VORLIEGENDER TEXT =>
++++++
Vincenzo Bellinis Erfolgsoper „La Sonnambula“, die jetzt an der Düsseldorfer Oper zu sehen ist, berührt das Thema bereits im Titel: Worin besteht die „Realität“ der Schlafwandlerin – für sie selbst und für ihre Umwelt?

Dass es das Phänomen des Schlafwandels überhaupt gibt und die von ihm Betroffenen nicht etwa Gespenster sind, wie es die abergläubischen Bewohner eines Alpendorfes wissen – es muss ihnen durch einen auswärtigen Besucher beigebracht werden.

Regiesseur Johannes Erath meidet Provinzkritik

Da wird – auch das eine vertrackte Dialektik – die Romantik zur Aufklärung. Zugleich verhindert diese Aufklärung – Amina ist eben eine Schlafwandlerin und kein Flittchen, das seinen Bräutigam in der Nacht vor der Hochzeit hintergeht –, dass die Oper in jene Tragödie kippt, die allemal in der Luft liegt.

Johannes Erath, der auch an der Kölner Oper gut etablierte Regisseur, macht diesen möglichen Kipppunkt deutlich genug. Er schickt den gräflichen Besucher nach vorne, der die Oper seinerseits sozusagen als ein Bühnenexperiment inszeniert.  

Dabei gleitet die Sache keineswegs in eine Posse zum Zweck der Provinzkritik oder der vergnüglichen Verhöhnung von Hinterwäldlern ab. Bergmotive – Schnee, Tannenwald, Krachlederne, Gamsbärte – werden zwar zitiert, stehen aber nicht im Vordergrund, zumal Plüschsofas und die Gewandung der Dorfbewohner in Lila-Tönen eigentümlich herkunftsneutral wirken.

Nein, Erath geht es tatsächlich um jene Effekte einer Identitätsverflüssigung, für die der Schlafwandel steht. Da fallen Subjekt und Rolle auseinander, da wird das Brautkleid gleichsam zum herumgereichten Wanderpokal, bleibt als Hülle ohne Inhalt stehen. Da verdoppelt sich – auch das ein sehr romantisches Motiv – das Ich der Amina, insofern sich die Schlafwandlerin am Schluss in eine Schlafende und eine Wandlerin aufspaltet.
++++++
EINGABEDATEN =>
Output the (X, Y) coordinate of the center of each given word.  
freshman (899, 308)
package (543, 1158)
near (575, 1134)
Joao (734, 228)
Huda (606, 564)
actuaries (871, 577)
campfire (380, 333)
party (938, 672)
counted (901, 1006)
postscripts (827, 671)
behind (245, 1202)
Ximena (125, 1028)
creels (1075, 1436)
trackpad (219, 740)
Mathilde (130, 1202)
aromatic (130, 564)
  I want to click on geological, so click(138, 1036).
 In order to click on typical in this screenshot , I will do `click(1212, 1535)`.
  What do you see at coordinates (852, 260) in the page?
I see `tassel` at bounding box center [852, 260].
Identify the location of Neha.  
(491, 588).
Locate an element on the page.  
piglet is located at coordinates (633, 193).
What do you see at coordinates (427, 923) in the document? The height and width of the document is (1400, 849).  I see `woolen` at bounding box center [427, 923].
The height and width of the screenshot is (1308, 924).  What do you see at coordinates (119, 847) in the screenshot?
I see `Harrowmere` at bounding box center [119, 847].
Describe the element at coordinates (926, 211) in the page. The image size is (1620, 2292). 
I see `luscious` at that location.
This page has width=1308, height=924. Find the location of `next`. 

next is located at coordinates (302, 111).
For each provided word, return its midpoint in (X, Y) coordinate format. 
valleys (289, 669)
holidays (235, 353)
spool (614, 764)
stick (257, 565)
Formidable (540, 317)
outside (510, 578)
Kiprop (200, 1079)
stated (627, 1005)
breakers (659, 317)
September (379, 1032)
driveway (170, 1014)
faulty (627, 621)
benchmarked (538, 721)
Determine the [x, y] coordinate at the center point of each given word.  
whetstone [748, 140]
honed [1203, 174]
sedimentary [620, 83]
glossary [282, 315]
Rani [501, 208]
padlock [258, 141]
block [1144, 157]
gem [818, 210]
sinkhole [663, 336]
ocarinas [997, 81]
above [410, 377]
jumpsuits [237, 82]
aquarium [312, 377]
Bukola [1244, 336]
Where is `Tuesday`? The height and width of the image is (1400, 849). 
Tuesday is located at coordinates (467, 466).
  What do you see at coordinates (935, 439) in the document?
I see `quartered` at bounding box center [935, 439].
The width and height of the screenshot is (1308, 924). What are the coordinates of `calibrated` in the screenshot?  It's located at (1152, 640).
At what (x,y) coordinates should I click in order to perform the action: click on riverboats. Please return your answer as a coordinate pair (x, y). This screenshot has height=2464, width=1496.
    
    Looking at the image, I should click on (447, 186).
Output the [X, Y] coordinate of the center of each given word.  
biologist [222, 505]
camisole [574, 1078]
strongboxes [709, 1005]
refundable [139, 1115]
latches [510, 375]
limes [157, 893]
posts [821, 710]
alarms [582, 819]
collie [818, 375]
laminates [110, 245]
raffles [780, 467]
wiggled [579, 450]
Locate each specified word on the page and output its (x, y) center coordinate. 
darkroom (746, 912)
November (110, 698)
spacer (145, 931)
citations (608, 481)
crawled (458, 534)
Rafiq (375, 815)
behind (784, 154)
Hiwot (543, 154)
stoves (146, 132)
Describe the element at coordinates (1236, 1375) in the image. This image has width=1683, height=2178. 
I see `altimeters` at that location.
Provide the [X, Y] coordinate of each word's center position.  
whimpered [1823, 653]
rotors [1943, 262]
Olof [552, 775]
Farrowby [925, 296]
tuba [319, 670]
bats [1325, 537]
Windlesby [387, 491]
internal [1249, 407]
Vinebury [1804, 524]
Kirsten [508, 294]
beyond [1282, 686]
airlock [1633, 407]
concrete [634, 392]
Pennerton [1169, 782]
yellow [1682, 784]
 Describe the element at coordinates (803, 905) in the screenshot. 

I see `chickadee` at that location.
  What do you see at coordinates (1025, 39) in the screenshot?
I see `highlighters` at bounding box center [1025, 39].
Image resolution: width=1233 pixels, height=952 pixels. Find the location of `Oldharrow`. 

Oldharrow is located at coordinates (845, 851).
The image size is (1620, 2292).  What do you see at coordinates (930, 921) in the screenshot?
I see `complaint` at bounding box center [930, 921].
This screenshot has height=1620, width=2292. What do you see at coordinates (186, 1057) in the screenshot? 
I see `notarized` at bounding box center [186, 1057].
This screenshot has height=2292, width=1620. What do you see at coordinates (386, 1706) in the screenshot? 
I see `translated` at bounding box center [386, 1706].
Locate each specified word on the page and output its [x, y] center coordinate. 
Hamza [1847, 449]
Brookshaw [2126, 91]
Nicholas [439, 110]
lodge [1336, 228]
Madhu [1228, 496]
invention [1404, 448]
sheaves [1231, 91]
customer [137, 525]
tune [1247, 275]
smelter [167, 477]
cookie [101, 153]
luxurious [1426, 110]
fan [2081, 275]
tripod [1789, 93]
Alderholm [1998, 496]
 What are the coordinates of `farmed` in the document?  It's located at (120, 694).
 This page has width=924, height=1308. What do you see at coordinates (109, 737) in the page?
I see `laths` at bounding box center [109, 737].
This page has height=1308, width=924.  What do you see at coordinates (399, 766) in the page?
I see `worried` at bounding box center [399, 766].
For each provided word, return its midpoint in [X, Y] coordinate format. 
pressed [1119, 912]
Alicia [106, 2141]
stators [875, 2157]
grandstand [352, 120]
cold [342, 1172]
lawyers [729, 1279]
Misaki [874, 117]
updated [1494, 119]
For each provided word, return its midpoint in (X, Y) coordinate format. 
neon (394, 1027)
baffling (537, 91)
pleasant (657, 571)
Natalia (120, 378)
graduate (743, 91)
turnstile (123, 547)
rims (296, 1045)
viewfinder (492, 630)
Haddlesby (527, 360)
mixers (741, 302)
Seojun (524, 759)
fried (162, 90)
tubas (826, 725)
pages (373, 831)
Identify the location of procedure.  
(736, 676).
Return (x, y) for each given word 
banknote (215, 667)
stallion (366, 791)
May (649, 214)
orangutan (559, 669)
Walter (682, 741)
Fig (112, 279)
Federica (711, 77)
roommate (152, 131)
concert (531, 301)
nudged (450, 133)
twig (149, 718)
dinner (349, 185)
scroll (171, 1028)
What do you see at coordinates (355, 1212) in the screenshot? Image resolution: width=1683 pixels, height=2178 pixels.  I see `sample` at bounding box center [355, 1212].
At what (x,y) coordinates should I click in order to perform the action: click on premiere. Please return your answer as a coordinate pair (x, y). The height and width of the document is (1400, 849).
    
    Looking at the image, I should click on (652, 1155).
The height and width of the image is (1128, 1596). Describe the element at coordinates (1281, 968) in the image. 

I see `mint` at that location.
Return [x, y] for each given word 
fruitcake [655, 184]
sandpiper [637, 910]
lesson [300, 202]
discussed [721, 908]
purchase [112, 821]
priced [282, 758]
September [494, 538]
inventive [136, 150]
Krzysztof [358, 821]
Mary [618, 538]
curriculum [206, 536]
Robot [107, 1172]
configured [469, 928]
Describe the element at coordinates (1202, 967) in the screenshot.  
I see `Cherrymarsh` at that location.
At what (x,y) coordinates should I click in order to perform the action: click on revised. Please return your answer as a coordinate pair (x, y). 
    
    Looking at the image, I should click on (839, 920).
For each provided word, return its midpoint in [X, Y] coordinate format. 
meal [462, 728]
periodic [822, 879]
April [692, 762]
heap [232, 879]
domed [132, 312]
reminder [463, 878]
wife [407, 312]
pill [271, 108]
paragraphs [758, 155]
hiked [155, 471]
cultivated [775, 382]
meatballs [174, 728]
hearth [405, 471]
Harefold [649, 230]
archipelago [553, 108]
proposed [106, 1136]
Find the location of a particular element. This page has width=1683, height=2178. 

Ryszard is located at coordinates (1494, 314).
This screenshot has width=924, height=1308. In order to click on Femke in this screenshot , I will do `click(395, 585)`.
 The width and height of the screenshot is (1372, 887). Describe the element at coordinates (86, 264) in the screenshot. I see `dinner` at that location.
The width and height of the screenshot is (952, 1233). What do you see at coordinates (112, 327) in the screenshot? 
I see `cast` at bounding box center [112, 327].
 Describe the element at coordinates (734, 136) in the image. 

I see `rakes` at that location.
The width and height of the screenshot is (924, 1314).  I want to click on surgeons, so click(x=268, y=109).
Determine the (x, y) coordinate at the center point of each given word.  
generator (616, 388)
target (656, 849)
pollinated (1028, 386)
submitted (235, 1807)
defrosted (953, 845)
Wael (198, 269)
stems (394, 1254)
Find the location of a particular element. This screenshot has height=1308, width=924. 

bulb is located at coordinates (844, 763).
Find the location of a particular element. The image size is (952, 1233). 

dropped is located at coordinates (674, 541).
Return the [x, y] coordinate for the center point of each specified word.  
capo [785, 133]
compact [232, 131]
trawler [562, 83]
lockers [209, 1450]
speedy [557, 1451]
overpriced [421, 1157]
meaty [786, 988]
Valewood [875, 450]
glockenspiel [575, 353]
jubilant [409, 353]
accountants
++++++
MATERIAL ERKUNDEN =>
a - Entscheiden Sie, ob die folgenden Aussagen mit dem Text über „La Sonnambula“ übereinstimmen, und belegen Sie jede Antwort mit einem wörtlichen Zitat.
(i) Die Oper ist derzeit an der Kölner Oper zu sehen.
(ii) Die Dorfbewohner tragen Gewänder in Lila-Tönen.
(iii) Am Schluss spaltet sich die Schlafwandlerin in eine Schlafende und eine Wandlerin auf.
b - Beantworten Sie anhand des Textes über „La Sonnambula“ kurz die folgenden Fragen.
(i) Von welchem Komponisten stammt die Oper?
(ii) Wer muss den Bewohnern des Alpendorfes beibringen, dass es das Phänomen des Schlafwandels gibt?
(iii) Welches Kleidungsstück wird gleichsam zum herumgereichten Wanderpokal?
c - Führen Sie den Text über „La Sonnambula“ im Anschluss an seinen letzten Satz fort.

LÖSUNGEN ZUR ÜBUNG =>
a -
(i) Nein: „die jetzt an der Düsseldorfer Oper zu sehen ist“
(ii) Ja: „die Gewandung der Dorfbewohner in Lila-Tönen“
(iii) Ja: „insofern sich die Schlafwandlerin am Schluss in eine Schlafende und eine Wandlerin aufspaltet“

b -
(i) Von Vincenzo Bellini.
(ii) Ein auswärtiger Besucher.
(iii) Das Brautkleid.

c -
Auch die Realitätsebenen vermehrfachen sich in Düsseldorf: Über der Bühne (Bernhard Hammer) etabliert sich eine zweite Zone, auf der vorderhand die Zuschauerränge eines Stadions (?) montiert sind – möglicherweise ein Symbol für die ubiquitäre soziale Kontrolle, die in dieser Dorfgesellschaft herrscht (allerdings ist Mehrdeutigkeit nicht nur Thema, sondern auch ihrerseits Bestandteil der Inszenierung). Zugleich zeigt sie die Entgrenzung des Erfahrungsraumes hin zu einer von ihm nicht deutlich geschiedenen surrealen Traumwelt.

Eraths szenische Auflösung mag auf Anhieb defizitär erscheinen. Es wird viel herumgestanden, immer wieder steuert die Choreografie auf den Gefrierpunkt, zum Tableau. Da tut sich dann schon mal über zehn Minuten hinweg nichts. Das mag man kritisieren, indes lehrt diese Regie ex negativo, dass Bewegung auf der Opernbühne kein Wert an sich ist.

Im besten Fall kann die programmierte Erstarrung der Aktion, die Dehnung des Augenblicks zur Ewigkeit – auch hier im Sinne einer Entgrenzung – das Auseinanderfallen von „äußerer“ und „innerer“, realer und Bühnenzeit bewusst machen. Der dunklen Magie solcher Erstarrung, wie Erath sie induziert, wird man sich jedenfalls so schnell nicht entziehen können.

Steigernde Sängerleistungen erfreuen

Die weithin applaudierte Premiere ließ noch einige Wünsche offen: An der Koordination zwischen Graben und Bühne haperte es erheblich, wenngleich es Antonio Fogliani am Pult immer wieder (nicht durchweg) schaffte, den Düsseldorfer Symphonikern einen gestisch sprechenden, musikalisch inspirierten instrumentalen Belcanto-Ton zu entlocken. Der stark geforderte Chor agierte potent, teils aber auch grobklotzig und inhomogen.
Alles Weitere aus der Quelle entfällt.